From this, is it safe to say that the requirement for $S(G)$ being Eulerian is that $G$ is Eulerian? Am I missing something?

Would it also be correct to say that the requirement for $S(G)$ being Hamiltonian is that $G$ is Hamiltonian?

  • $\begingroup$ I believe you're right about Eulerian, but I have my doubts about Hamiltonian. Why don't you take some small Hamiltonian graph $G$ that's not just a cycle, and try to find a Hamiltonian cycle in $S(G)$? $\endgroup$
    – bof
    Dec 4, 2020 at 11:46

1 Answer 1


I'm going to assume $S(G)$ is $G$ with every edge subdivided. Let $|G| = |V(G)|$ and $||G|| = |E(G)|$.

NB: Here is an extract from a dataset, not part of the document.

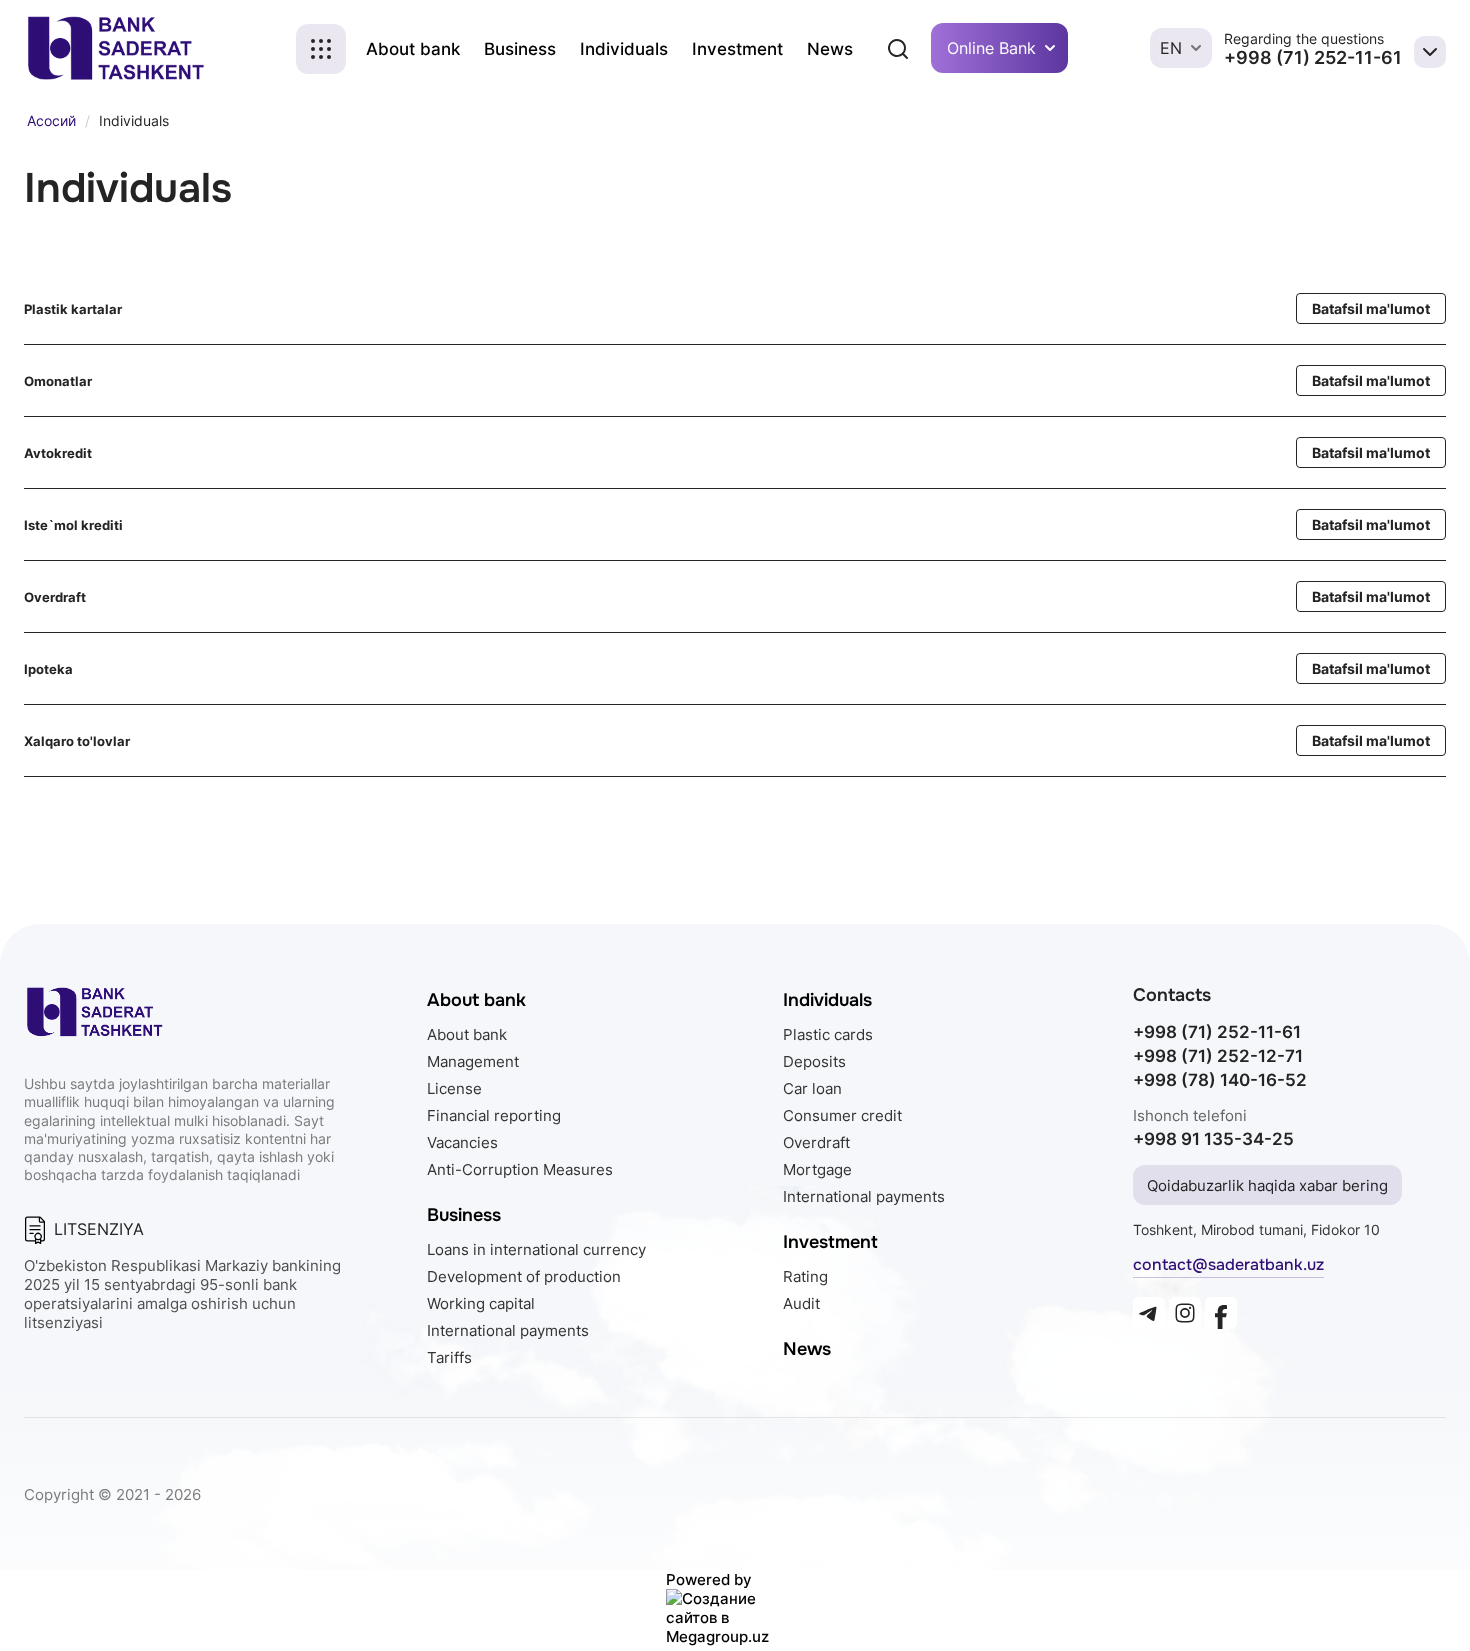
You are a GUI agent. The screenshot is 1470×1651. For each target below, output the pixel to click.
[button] (321, 49)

$G$ is Eulerian if and only if $S(G)$ is Eulerian.

Subdividing an edge adds a vertex of degree $2$ and preserves all other degrees, and thus if $G$ is Eulerian $S(G)$ is Eulerian. If $S(G)$ is Eulerian, suppose $G$ is not Eulerian. Find a contradiction.

If $G$ is Hamiltonian (has a Hamiltonian cycle), then it is not necessarily the case that $S(G)$ is Hamiltonian.

Can you find infinitely many examples? Here's one: $K_4$.

In order to characterize you need to make a few observations.

Suppose $S(G)$ is Hamiltonian and let $C$ be a Hamiltonian cycle in $S(G)$. Note, $S(G)$ replaces each edge $uv$ of $G$ with a vertex $a$, and adds edges $ua,av$. Let $A\subseteq S(G)$ be the set of all such $a$. For every $a \in A$, we have $\deg_{S(G)}(a) = 2$. We know $C$ must use $|S(G)|$ edges. Simultaneously, $C$ must use every edge with an end point in $A$ (why?). Conclude from this that $$|S(G)| = |C| = ||S(G)||$$ and thus $S(G)$ is a cycle, and thus $G$ is a cycle.

For your last question, if I understand it correctly.

If $S(G)$ is Hamiltonian, then $G$ is Hamiltonian.

Hint: Find a Hamiltonian cycle in $S(G)$, how can you extend this to a Hamiltonian cycle in $G$.